Figure 5.. Identification and characterization of erythropoiesis and macrophage differentiation in adrenal gland.

(A) Zoomed view of the erythropoiesis trajectory portion of Fig. 4B, colored by erythroid or megakaryocyte subtype. Black arrows show trajectory directionalities defined by (123). (B) Plots similar to (A), colored by the normalized expression of cell type-specific genes (FDR of 0.05 and over 2-fold expression difference between first and second ranked cell type), with the number of cell type-specific genes used and names of top few genes shown. UMI counts for these genes are scaled for library size, log-transformed, aggregated and then mapped to Z scores. (C) Point and box plot showing the proportion of blood cells that are EEPs for individual samples of different organs. Samples with low recovery of blood cells (<= 200) are excluded. (D) Representative fluorescence microscopy of human fetal adrenal tissue, staining for endothelium (CD34+) and erythroblasts (nucleated and GYPA+); nuclei stained with blue DAPI. The arrow indicates an GYPA+ erythroblast outside a CD34+ blood vessel. Scale bars, 10 μm. (E) Left: percentage of dissociated kidney and adrenal glands from newborn (P0) mice composed of enucleated erythrocytes and maturing erythroblasts. Right: distribution of maturing erythroblasts (proerythroblasts, ProE; basophilic erythroblasts, BasoE; polychromatophilic erythroblasts, PolyE; and orthochromatic erythroblasts, OrthoE) in the adrenal gland at P0 and in adult bone marrow. Error bars represent mean + SEM, n=3. (F) Representative images of maturing erythroblasts in the P0 adrenal gland and the adult bone marrow. Size bar = 10 μm. (G-H) UMAP visualization and marker-based annotation of macrophage subtypes colored by organ type (G) and subtype name (H). (I) Point and box plot showing the proportion of blood cells that are phagocytic macrophages for individual samples of different organs.
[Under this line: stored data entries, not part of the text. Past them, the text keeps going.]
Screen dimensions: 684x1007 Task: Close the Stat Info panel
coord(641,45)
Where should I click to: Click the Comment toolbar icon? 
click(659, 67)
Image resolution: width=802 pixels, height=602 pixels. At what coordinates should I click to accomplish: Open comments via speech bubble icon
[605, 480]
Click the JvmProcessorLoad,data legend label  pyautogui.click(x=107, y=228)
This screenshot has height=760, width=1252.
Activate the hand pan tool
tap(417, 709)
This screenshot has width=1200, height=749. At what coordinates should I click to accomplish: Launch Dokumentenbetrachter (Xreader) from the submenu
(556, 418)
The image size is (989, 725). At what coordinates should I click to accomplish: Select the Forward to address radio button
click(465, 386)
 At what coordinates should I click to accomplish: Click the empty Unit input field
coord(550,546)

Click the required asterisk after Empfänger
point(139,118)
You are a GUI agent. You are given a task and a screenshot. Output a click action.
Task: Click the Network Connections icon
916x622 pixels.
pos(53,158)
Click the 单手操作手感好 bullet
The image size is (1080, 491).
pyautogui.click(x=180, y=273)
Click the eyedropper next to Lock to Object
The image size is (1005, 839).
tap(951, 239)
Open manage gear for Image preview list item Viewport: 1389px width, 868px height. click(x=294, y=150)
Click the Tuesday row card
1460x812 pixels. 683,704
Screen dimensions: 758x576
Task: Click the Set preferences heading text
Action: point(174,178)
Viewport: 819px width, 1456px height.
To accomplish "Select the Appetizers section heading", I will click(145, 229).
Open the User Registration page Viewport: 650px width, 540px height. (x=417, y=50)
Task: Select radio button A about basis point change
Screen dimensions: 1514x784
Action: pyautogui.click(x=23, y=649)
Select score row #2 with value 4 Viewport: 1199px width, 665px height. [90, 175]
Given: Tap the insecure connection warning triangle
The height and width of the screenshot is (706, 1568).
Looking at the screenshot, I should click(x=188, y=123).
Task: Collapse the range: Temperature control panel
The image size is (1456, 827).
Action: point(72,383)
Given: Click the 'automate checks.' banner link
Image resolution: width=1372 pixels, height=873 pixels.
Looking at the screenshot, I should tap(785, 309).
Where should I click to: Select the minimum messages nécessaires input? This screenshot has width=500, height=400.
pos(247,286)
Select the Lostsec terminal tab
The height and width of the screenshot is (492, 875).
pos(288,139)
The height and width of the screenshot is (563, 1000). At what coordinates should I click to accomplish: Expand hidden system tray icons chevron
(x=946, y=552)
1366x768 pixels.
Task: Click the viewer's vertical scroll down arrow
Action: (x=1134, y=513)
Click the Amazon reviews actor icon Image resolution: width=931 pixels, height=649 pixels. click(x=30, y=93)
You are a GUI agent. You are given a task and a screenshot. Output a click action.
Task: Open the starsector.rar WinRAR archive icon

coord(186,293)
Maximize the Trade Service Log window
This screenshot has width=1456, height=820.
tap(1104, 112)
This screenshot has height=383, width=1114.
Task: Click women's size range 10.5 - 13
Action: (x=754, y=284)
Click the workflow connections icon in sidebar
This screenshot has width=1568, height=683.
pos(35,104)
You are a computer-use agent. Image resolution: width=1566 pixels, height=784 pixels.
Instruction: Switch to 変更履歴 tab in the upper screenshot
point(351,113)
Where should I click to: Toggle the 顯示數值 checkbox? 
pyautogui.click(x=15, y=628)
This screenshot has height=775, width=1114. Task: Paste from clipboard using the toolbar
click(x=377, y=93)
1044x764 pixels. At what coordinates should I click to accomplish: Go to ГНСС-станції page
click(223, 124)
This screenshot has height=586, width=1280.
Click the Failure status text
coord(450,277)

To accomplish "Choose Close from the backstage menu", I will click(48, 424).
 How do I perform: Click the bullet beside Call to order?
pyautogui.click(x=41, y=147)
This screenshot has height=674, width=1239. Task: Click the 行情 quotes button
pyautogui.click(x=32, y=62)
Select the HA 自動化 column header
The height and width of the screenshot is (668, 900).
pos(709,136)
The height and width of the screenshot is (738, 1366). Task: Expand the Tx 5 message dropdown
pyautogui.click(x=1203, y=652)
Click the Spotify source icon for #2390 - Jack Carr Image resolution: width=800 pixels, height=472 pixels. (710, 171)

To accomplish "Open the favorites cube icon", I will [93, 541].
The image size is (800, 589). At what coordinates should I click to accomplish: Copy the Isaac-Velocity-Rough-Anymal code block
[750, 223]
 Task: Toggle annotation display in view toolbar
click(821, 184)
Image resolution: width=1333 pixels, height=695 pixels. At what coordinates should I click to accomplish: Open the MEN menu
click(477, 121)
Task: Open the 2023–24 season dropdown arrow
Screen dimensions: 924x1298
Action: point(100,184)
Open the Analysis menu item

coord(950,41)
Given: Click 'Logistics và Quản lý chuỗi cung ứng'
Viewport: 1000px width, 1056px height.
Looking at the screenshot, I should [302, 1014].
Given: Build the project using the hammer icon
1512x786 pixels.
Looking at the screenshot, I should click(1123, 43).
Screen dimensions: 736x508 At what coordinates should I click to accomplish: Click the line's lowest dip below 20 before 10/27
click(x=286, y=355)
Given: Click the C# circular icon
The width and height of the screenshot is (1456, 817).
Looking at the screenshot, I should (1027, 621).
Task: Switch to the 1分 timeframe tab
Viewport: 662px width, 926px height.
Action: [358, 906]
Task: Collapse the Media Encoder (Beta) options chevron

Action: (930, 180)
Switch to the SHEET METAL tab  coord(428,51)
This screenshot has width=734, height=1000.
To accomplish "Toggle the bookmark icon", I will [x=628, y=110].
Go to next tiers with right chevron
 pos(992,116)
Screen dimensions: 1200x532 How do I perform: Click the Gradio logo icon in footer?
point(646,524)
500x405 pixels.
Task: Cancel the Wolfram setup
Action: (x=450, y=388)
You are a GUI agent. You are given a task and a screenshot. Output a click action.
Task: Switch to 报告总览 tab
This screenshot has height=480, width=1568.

Samples with low recovery of blood cells (<= 200) are excluded.

Figure 6.. Integration of human fetal and mouse embryonic cell atlases.

(A-C) After downsampling as described in the text, we applied Seurat (15) to jointly analyze human fetal and mouse embryonic cells (11). (A) Cells are colored by source species. (B) Mouse cells are colored by the identity of the main mouse embryonic trajectory (11). Human cells are colored in grey. (C) Cells are colored by source and development stage. Within each major trajectory and as previously (11), mouse cells order by successive time points, and human fetal cells appear to project from the last (E13.5) mouse embryonic time point. (D) We applied Seurat (15) to jointly analyze 103,766 human and 40,606 mouse hematopoietic cells. The same UMAP visualization is shown in all panels. Left: Cells are colored by source and development stage. Middle: Mouse cells are colored by the identity of mouse sub-trajectory (11). Human cells are colored in grey. Right: Human cells are colored according to annotations from Fig. 4B. Mouse cells are colored in grey. (E) Plot similar to (D), colored by the normalized expression of human-mouse conserved cell type-specific genes, with their number listed and top TFs named. UMI counts for these genes are scaled for library size, log-transformed, aggregated and then mapped to Z scores.